In terms of employment, we found that being employed reduces an individual’s subjective life expectancy in both the highest and lowest subjective life expectancy clusters, while the opposite effect was found for the two middle clusters. Having a low education/school level reduces an individual’s subjective life expectancy in all clusters, apart from those in the first middle cluster, for which no significant effect was observed. This finding is consistent with the literature that highlights the heterogeneous effect of education on subjective life expectancy [7,13]. Estimates also show that the effect of income on an individual’s subjective life expectancy is not linear. The effects of variable income on subjective life expectancy are not linear across clusters. A U-shape effect is observed for individuals in the two highest clusters, while the opposite effect was found for those in the two lowest clusters. In other words, for those in the two highest clusters of subjective life expectancy, an increase in household per capita income increased the subjective life expectancy, but this increase abates when the household income per capita increases. The reverse effect is observed for those in the two lowest clusters. This result implies that for the pessimistic clusters, an increase in per capita income does not enhance the perceived life expectancy.

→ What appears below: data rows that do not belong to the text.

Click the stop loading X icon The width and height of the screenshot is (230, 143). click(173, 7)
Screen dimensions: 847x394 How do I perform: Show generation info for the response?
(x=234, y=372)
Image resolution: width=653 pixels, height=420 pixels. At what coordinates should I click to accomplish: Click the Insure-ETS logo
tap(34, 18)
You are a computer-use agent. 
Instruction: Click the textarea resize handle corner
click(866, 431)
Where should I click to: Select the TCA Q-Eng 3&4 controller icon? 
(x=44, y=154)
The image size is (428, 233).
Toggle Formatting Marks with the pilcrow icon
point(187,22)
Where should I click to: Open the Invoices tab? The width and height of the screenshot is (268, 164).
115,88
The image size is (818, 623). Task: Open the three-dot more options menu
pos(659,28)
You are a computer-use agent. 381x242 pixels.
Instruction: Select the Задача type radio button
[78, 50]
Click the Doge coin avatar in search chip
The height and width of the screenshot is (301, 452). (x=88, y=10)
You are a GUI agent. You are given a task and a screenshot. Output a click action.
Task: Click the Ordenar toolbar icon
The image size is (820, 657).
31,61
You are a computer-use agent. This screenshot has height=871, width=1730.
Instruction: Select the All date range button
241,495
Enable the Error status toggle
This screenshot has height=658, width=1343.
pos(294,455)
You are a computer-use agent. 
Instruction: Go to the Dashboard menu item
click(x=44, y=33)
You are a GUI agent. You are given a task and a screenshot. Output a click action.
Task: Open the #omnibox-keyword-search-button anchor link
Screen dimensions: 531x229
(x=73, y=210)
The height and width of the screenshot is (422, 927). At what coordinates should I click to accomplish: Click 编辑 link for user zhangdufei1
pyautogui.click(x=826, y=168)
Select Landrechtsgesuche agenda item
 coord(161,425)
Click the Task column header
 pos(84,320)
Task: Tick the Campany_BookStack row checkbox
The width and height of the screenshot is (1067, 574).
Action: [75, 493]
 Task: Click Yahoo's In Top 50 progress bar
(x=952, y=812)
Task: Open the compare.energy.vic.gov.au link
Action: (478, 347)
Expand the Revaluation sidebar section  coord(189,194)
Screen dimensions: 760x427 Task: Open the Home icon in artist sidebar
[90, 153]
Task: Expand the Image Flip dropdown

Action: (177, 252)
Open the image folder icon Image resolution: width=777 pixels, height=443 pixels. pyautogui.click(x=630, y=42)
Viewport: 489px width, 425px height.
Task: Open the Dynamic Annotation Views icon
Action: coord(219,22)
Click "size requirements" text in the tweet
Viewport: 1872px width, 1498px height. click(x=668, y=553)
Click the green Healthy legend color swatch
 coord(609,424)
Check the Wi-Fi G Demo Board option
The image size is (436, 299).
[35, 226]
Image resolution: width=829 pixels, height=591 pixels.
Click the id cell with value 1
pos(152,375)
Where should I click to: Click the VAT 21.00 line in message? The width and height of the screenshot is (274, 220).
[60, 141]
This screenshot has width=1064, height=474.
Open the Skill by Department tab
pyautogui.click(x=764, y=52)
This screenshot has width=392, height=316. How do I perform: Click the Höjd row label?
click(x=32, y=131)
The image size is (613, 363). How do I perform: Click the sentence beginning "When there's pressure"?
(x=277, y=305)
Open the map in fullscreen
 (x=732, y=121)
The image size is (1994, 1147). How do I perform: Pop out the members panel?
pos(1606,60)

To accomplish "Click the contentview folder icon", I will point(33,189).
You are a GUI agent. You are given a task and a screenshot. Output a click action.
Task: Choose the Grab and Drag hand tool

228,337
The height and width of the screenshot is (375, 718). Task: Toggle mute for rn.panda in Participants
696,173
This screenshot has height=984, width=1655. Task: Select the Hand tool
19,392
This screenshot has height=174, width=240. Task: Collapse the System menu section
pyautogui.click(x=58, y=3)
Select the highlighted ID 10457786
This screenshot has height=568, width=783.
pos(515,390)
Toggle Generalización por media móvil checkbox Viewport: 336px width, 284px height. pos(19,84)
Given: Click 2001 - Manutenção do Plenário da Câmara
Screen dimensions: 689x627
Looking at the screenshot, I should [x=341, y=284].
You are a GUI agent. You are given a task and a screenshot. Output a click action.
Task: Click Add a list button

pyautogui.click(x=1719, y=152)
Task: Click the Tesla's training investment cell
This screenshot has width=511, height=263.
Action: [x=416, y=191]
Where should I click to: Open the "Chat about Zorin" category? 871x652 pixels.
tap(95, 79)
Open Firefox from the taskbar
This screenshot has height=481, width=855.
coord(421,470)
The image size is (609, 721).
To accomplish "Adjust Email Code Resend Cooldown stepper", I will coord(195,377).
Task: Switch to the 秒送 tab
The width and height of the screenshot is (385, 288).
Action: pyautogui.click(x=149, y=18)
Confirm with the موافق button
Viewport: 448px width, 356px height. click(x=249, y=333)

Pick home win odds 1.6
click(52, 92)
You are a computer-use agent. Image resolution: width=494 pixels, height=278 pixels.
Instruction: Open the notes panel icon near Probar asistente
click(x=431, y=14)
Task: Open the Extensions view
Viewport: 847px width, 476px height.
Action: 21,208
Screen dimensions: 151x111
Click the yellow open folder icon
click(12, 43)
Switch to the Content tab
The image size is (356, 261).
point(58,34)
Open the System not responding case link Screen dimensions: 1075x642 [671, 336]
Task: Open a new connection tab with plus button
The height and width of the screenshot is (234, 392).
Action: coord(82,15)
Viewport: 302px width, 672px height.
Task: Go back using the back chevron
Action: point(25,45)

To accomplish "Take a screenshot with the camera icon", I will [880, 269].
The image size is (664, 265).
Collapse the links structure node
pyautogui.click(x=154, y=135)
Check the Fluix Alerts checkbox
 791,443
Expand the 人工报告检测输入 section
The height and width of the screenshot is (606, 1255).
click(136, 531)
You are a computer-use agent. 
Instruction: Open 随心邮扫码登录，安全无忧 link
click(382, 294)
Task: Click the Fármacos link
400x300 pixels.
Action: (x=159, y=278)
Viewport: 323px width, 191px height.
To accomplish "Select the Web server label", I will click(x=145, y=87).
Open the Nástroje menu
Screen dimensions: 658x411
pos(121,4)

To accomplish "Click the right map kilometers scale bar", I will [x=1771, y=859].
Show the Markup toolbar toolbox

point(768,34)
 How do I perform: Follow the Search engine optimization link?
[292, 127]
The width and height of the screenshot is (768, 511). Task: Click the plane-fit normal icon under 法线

The effects of living standards on subjective life expectancy are also very heterogeneous. Consuming underground water reduces subjective life expectancy for those in the two highest subjective life expectancy clusters and increases subjective life expectancy for individuals in the two lowest clusters. Having toilets that flush increases the subjective life expectancy for individuals in all clusters, apart from those in the highest cluster where the opposite effect is observed. Additionally, we found that having a septic tank increases subjective life expectancy for the two lowest clusters, but reduces the subjective life expectancy for those in cluster 1. For an individual in the highest cluster, no significant effect was found.